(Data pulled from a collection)
=== Section Start ===
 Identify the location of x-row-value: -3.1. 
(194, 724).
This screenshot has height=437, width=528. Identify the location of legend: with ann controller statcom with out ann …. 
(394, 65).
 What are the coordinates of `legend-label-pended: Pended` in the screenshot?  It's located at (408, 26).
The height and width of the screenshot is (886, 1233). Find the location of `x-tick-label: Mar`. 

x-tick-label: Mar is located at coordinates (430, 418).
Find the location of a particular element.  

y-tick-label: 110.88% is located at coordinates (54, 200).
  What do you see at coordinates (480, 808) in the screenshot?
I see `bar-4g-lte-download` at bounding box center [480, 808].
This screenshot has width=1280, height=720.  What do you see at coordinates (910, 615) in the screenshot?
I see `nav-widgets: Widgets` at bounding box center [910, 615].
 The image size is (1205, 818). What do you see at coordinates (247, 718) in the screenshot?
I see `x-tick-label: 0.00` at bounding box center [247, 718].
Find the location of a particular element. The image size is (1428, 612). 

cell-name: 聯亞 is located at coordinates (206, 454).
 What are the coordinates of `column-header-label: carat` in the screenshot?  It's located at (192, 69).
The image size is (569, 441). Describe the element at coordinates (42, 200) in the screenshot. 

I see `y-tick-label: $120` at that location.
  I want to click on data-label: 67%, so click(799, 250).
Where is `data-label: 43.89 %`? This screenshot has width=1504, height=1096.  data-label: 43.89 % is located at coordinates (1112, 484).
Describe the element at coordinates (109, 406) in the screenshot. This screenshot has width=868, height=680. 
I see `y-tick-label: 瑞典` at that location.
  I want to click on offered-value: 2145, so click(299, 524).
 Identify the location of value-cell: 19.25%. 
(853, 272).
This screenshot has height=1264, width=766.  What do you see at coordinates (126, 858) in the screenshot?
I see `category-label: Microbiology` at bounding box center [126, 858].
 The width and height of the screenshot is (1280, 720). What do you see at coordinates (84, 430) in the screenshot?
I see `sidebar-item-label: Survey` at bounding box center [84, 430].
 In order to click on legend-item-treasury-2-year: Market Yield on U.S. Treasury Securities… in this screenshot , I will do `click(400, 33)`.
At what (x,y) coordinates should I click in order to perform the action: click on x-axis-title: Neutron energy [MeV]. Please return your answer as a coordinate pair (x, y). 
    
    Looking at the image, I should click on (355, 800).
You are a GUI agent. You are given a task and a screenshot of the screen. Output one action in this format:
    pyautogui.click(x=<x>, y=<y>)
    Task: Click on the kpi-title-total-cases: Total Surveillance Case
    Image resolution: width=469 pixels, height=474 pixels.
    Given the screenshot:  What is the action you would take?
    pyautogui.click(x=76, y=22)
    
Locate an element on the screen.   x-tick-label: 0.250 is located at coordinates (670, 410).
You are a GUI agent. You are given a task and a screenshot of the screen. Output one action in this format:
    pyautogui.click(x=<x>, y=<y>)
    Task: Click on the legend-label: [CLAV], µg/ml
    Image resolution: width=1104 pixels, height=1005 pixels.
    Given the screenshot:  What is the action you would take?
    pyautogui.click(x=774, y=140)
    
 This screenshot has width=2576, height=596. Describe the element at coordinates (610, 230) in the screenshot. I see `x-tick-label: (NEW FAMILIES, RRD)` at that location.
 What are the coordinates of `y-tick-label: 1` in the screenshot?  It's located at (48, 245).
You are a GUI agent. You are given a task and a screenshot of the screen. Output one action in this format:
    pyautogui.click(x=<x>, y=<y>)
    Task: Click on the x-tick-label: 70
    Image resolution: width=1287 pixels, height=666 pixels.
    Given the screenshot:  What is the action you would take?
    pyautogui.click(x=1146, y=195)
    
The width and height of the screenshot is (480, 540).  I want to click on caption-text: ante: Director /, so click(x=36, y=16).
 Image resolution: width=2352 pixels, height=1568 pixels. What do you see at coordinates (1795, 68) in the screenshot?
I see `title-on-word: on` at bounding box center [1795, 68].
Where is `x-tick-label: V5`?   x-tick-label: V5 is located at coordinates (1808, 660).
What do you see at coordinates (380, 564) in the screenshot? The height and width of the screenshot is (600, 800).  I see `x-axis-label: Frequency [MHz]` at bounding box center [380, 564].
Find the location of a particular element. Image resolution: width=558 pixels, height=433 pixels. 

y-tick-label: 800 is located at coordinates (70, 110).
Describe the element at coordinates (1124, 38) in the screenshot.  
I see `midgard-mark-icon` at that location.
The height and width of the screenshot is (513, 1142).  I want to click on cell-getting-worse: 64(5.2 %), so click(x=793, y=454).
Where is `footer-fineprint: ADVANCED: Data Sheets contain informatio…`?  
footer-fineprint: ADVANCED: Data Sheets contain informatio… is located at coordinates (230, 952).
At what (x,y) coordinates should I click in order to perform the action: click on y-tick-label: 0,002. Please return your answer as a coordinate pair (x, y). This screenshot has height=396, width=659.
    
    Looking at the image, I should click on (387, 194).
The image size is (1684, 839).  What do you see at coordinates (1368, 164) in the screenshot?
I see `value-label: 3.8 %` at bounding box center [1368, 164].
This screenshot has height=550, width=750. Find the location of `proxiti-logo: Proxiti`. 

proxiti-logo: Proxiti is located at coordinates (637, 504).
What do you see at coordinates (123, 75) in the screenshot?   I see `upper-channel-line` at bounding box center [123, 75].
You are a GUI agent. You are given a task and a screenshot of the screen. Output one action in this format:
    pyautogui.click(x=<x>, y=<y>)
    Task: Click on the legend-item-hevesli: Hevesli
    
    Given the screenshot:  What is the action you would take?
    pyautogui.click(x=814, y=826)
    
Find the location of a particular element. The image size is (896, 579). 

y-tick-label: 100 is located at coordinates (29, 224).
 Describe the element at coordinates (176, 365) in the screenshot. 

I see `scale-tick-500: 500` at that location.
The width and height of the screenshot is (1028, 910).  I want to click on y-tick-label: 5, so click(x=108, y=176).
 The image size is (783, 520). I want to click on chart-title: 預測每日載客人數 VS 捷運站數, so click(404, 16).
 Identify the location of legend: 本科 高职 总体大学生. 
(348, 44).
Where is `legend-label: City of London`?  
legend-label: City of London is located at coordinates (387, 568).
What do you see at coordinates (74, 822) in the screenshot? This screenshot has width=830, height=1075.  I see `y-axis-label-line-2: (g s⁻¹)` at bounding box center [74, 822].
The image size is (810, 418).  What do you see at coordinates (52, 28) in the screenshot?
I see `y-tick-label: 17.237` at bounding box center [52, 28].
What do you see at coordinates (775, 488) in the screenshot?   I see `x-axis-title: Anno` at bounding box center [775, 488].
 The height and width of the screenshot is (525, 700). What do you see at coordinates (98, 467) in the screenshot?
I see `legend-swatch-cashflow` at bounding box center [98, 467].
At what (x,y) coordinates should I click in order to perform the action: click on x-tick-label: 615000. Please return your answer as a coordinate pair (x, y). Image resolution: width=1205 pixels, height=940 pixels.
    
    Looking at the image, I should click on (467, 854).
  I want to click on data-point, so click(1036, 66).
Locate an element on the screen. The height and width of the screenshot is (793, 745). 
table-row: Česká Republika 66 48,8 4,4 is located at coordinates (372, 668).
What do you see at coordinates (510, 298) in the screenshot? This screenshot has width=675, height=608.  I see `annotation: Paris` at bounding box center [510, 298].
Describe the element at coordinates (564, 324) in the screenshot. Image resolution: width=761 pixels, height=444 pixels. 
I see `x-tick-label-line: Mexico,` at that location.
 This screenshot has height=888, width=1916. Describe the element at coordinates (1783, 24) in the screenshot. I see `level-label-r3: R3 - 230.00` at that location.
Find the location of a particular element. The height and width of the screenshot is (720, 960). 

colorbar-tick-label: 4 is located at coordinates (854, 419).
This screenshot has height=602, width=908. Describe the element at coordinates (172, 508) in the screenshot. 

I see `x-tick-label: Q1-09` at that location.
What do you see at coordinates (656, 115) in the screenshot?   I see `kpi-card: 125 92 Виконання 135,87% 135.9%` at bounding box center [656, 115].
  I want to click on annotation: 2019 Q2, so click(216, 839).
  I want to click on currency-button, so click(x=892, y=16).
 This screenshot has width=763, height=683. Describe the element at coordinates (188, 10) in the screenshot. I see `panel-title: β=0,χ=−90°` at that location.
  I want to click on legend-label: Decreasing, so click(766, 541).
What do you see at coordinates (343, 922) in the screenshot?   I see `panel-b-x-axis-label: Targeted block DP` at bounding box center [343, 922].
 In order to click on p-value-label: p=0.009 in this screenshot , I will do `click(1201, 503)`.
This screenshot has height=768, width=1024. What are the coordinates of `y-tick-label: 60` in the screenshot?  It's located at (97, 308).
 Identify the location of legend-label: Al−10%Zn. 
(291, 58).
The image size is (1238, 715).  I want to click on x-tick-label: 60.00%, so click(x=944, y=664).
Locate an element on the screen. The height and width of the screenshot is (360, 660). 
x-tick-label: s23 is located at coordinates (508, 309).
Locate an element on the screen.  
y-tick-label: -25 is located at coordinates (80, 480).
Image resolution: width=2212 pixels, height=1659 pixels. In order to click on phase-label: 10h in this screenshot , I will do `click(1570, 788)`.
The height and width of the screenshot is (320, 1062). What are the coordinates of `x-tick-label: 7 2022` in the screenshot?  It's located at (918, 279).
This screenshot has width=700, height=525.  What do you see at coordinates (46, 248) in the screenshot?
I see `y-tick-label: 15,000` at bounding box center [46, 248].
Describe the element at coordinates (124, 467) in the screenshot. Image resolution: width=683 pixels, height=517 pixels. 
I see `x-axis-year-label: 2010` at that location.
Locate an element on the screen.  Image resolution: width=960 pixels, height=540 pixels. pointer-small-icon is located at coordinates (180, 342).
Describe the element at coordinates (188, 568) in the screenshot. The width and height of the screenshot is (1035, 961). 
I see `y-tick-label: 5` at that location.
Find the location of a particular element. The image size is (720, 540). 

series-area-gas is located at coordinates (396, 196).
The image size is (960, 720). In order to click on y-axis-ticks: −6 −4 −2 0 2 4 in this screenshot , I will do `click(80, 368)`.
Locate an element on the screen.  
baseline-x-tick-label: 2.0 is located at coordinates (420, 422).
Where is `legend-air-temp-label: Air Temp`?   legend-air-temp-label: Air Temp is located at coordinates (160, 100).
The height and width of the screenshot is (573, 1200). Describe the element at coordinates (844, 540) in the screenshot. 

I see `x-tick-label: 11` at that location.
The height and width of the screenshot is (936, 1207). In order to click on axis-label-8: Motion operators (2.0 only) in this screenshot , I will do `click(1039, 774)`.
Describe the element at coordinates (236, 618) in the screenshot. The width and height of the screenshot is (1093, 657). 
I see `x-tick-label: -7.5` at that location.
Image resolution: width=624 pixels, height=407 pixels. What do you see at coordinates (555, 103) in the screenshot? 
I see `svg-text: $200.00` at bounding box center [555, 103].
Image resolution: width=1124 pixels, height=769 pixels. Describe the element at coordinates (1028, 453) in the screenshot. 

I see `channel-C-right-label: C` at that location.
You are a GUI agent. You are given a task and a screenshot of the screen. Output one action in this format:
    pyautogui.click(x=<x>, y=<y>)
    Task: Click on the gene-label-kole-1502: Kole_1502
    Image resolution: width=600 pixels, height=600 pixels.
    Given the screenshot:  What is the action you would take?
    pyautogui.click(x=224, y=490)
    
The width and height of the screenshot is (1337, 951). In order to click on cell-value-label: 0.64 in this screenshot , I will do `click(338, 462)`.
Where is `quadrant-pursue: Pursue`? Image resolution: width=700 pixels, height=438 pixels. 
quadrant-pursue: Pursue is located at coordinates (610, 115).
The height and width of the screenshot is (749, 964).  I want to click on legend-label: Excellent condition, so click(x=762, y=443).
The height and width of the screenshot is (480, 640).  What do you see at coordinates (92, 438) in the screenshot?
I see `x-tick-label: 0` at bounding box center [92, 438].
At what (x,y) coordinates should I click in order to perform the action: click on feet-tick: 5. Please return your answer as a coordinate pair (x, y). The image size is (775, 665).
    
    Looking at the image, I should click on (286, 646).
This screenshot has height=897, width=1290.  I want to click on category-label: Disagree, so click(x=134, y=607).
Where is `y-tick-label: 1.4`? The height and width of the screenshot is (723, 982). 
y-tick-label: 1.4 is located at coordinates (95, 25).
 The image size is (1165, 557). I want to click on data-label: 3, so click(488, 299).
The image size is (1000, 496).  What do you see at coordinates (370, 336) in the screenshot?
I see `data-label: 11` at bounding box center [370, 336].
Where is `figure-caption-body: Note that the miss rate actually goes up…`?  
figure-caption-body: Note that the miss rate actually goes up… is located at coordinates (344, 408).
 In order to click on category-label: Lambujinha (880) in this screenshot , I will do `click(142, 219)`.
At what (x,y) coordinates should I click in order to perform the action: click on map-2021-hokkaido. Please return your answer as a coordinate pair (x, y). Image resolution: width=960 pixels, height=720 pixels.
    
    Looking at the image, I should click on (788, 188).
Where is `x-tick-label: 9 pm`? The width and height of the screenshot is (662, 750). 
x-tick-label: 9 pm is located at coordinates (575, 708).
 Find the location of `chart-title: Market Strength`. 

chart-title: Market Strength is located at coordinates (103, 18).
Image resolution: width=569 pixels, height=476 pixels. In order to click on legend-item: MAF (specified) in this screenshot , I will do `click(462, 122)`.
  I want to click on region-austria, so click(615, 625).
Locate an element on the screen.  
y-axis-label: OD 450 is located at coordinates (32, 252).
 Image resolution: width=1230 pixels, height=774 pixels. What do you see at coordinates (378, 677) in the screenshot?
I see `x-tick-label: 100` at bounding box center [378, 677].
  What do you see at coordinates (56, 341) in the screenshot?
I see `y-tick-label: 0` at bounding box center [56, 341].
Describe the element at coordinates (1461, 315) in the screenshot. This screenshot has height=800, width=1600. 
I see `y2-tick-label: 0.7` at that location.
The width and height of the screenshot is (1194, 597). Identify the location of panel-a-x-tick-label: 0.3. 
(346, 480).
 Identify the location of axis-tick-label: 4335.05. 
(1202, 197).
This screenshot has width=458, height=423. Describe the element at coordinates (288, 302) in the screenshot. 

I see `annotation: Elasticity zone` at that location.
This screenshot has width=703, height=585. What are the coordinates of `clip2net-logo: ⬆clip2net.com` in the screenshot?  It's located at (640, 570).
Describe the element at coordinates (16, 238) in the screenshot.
=== Section End ===
### [YOUR OBJECTIVE]
Copy, word for word, the lines of the records from the line containing "Identify the location of legend: 本科" through the line containing "legend-label: City of London is".

### [PROBLEM SOLUTION]
 Identify the location of legend: 本科 高职 总体大学生. 
(348, 44).
Where is `legend-label: City of London`?  
legend-label: City of London is located at coordinates (387, 568).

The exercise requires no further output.